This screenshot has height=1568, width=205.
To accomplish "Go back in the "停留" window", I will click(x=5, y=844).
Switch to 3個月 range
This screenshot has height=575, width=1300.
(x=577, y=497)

*What is needed*: The answer must be a word-for-word reproduction of every record above.

*Worked solution*:
This screenshot has height=1568, width=205.
To accomplish "Go back in the "停留" window", I will click(x=5, y=844).
Switch to 3個月 range
This screenshot has height=575, width=1300.
(x=577, y=497)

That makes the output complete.